J’ai pu accéder à votre dossier. L’accusation ne détient pas de preuve décisive de votre culpabilité. Il est toutefois établi qu’une pierre a bien été jetée depuis le pont où vous avez été aperçu le lundi 23 octobre 1999 vers 18h par un témoin de bonne foi.
Votre intention, dites-vous, est de faire part au procès de votre passion pour les trains depuis l’enfance afin de mieux justifier votre présence sur les lieux du déraillement. J’aimerais assez plaider l’erreur judiciaire. Un fâcheux concours de circonstances. Pour finir, une péroraison à la Démosthène en brandissant quelques numéros de La Vie du Rail prétendument trouvés chez vous.
Par ailleurs, la seule victime de l’accident (je dis bien accident) n’est pas morte. Sa blessure à la tête a entraîné une invalidité à 100% certes, mais enfin le voyageur est vivant.
Je garde bon espoir d’arracher le non-lieu.

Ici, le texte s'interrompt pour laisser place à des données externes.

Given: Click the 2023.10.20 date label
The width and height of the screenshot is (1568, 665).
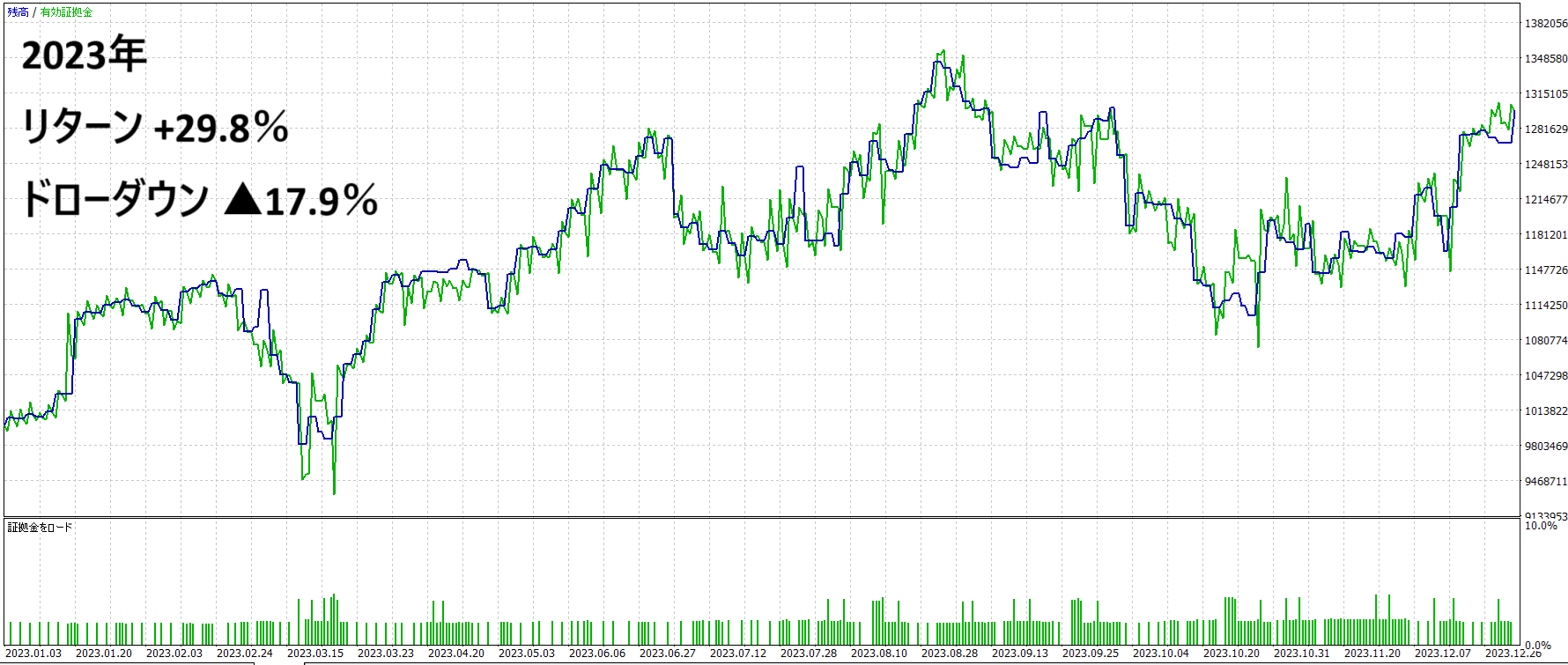Looking at the screenshot, I should click(1231, 654).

En l’état actuel des choses, le Président manque manifestement de preuves pour vous condamner.
Je vous serais reconnaissant de m’adresser un nouveau chèque provisionnel de 1200€.
Sentiments cordiaux
Maître Arthur Pacific


TROISIEME DOCUMENT :

AFP, le 24 octobre 1999

UN TGV DERAILLE A LA SUITE D’UN ACTE DE VANDALISME
Hier vers 18h, un TGV Nantes-Paris-Montparnasse, lancé à pleine vitesse entre Chartres et Paris, a percuté une pierre de grandes dimensions tombée sur la voie quelques instants plus tôt. La motrice et plusieurs rames ont déraillé et se sont couchées sur le bas-côté. Les secours parvenus rapidement sur les lieux ont déploré une dizaine de blessés légers et une victime plus gravement atteinte à la tête, mais dont les jours ne semblent pas en danger.
L’enquête s’oriente vers la thèse du vandalisme. En effet, un jeune homme a été appréhendé peu après la collision, alors qu’il se trouvait sur le pont d’où le bloc de rocher est tombé. Il a été placé en garde à vue. Le trafic a pu être rétabli assez rapidement. Pour Louis Gallois, le Président de la SNCF, aucune défaillance technique ou humaine n’a été relevée.


Voilà.
Troublant n’est-ce pas ?
J’ai un ami prof de français en lycée, je sais qu’il réfléchit à un groupement de textes sur le train en seconde et en première, fumeurs et non-fumeurs. Je vais lui donner ces trois documents. Ça lui fera plaisir.